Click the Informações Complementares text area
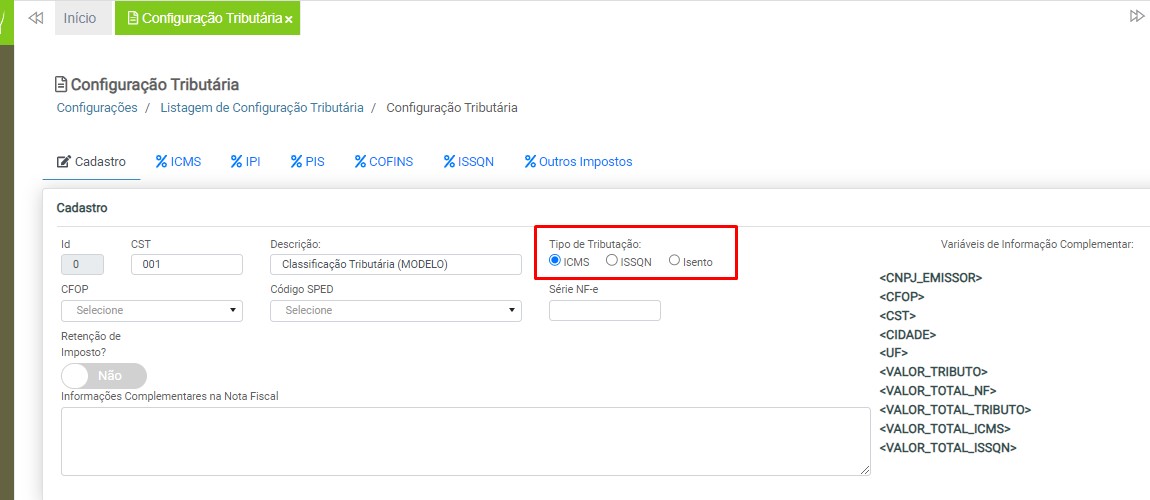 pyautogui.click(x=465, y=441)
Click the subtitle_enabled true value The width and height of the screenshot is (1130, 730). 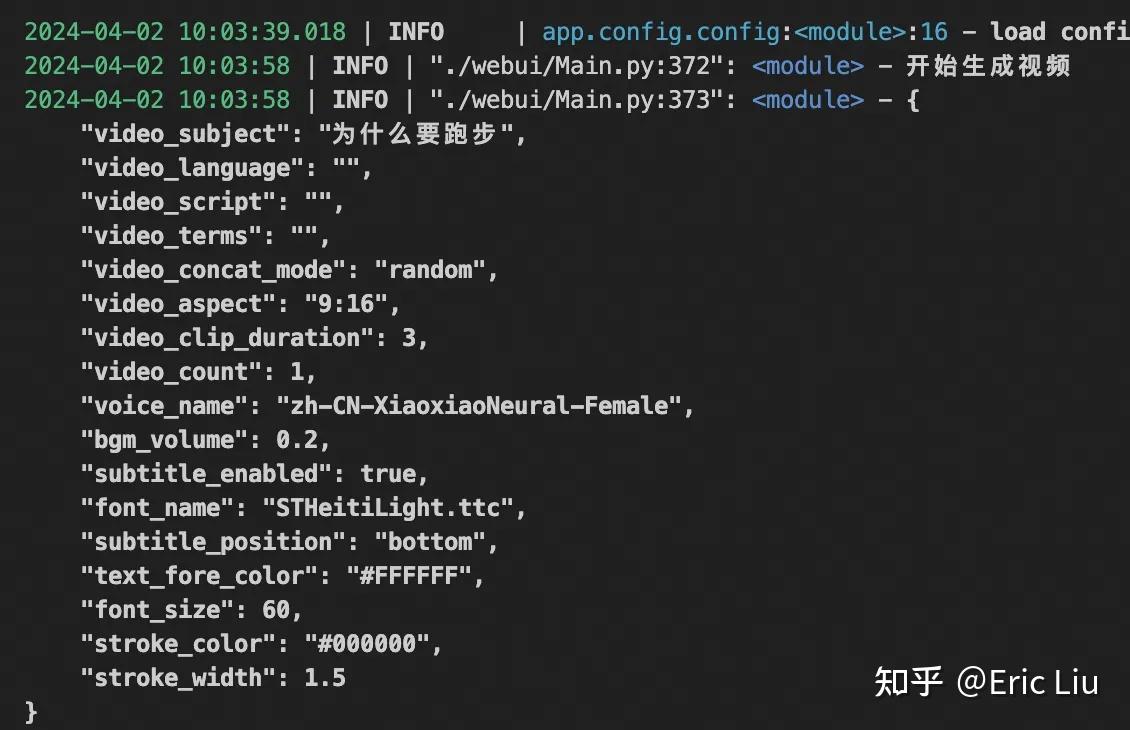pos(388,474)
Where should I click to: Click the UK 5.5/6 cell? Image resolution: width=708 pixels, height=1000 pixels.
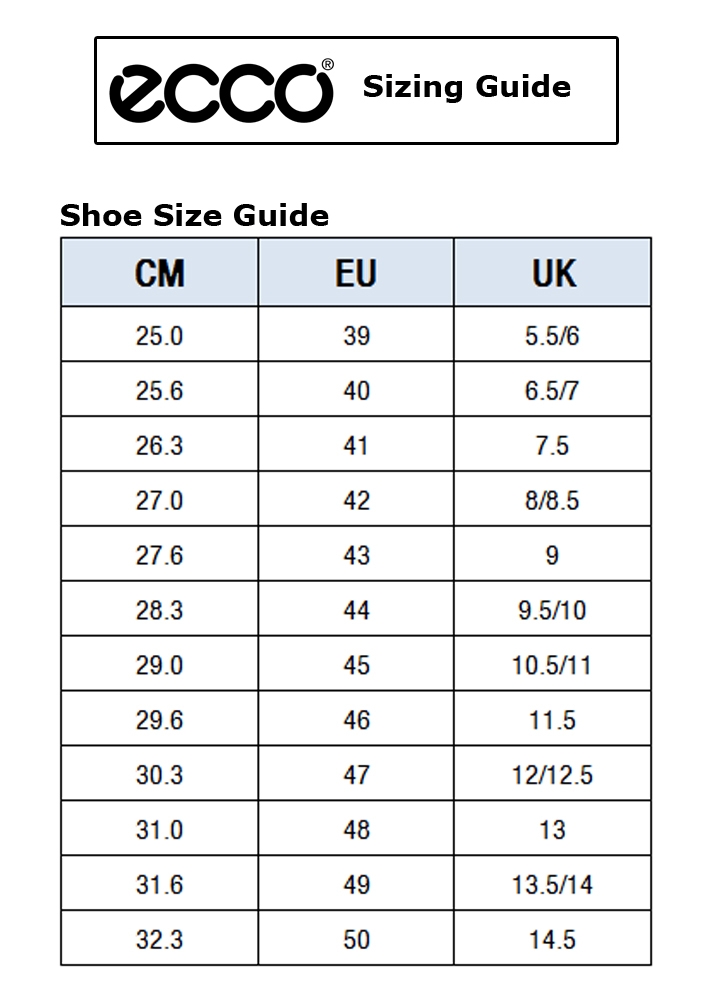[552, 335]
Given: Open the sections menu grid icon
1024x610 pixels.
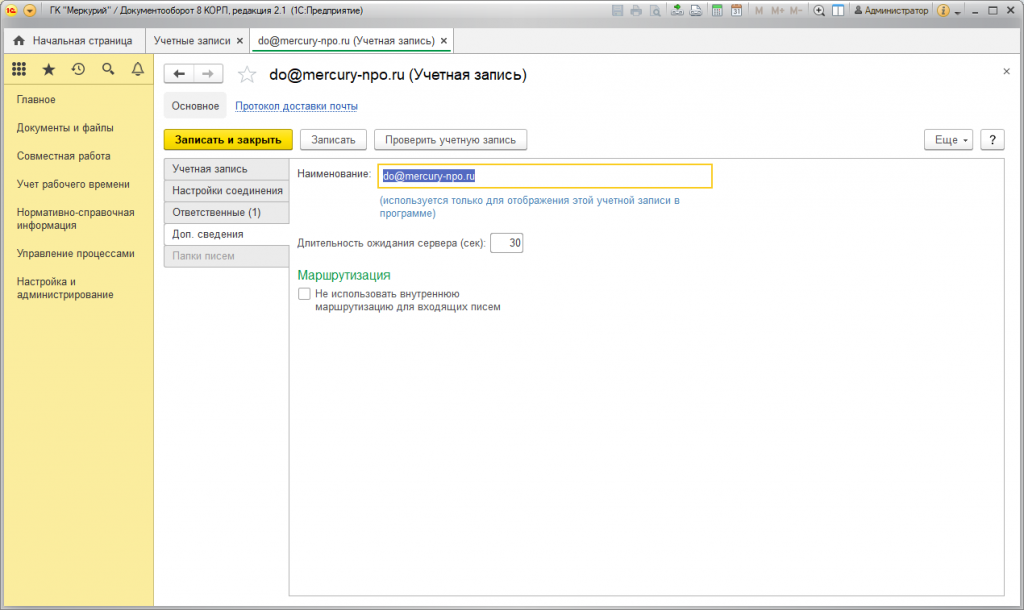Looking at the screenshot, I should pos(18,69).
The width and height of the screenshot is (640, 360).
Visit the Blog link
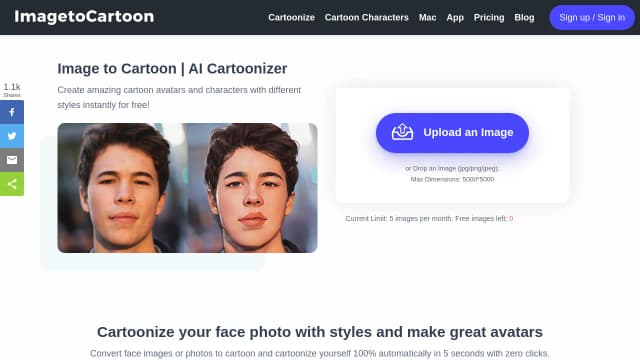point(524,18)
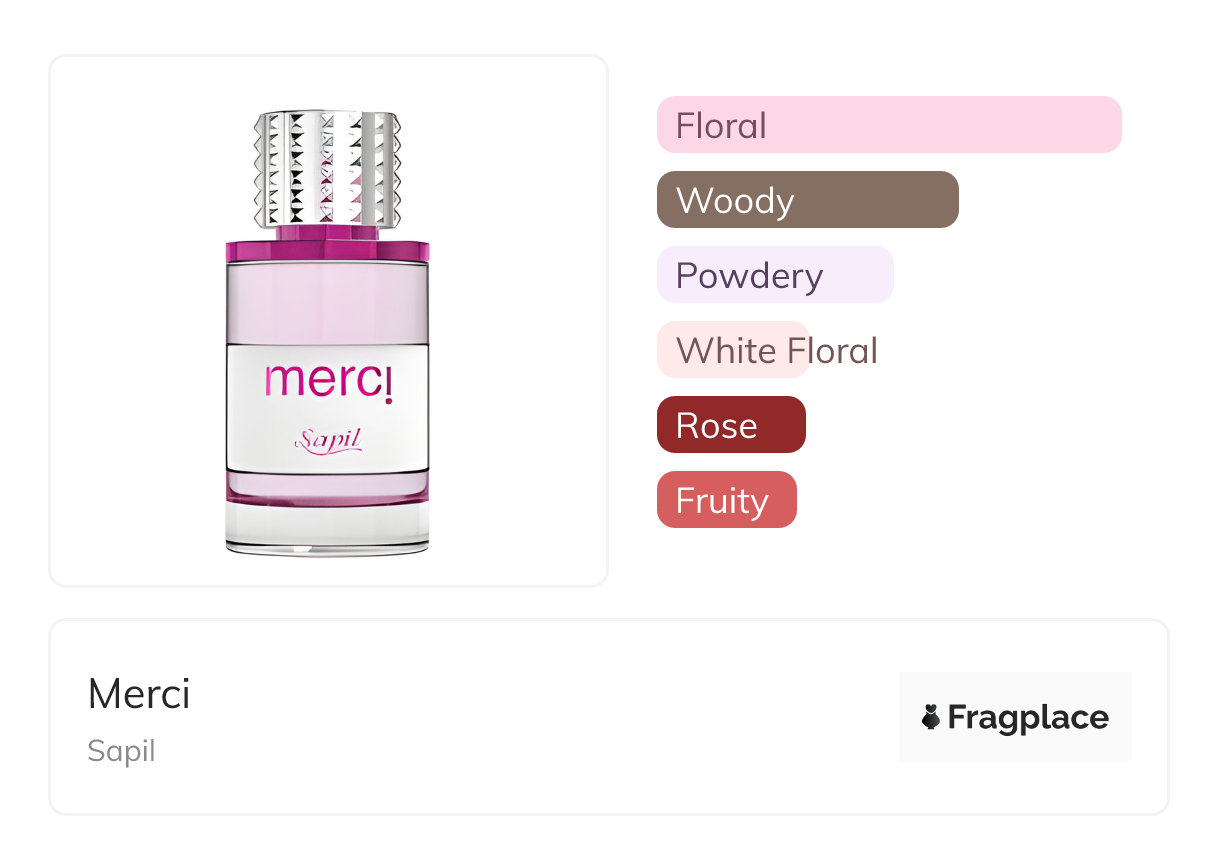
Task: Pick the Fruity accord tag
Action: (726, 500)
==============================
> [Brief]
Repeat the lines of the records verbatim, starting at the line containing "1024x610 pixels." and stopping after the final line. Images stay out.

> [Exercise result]
1024x610 pixels.
Looking at the screenshot, I should pos(18,69).
The width and height of the screenshot is (640, 360).
Visit the Blog link
point(524,18)
Task: Pick the Fruity accord tag
Action: (726, 500)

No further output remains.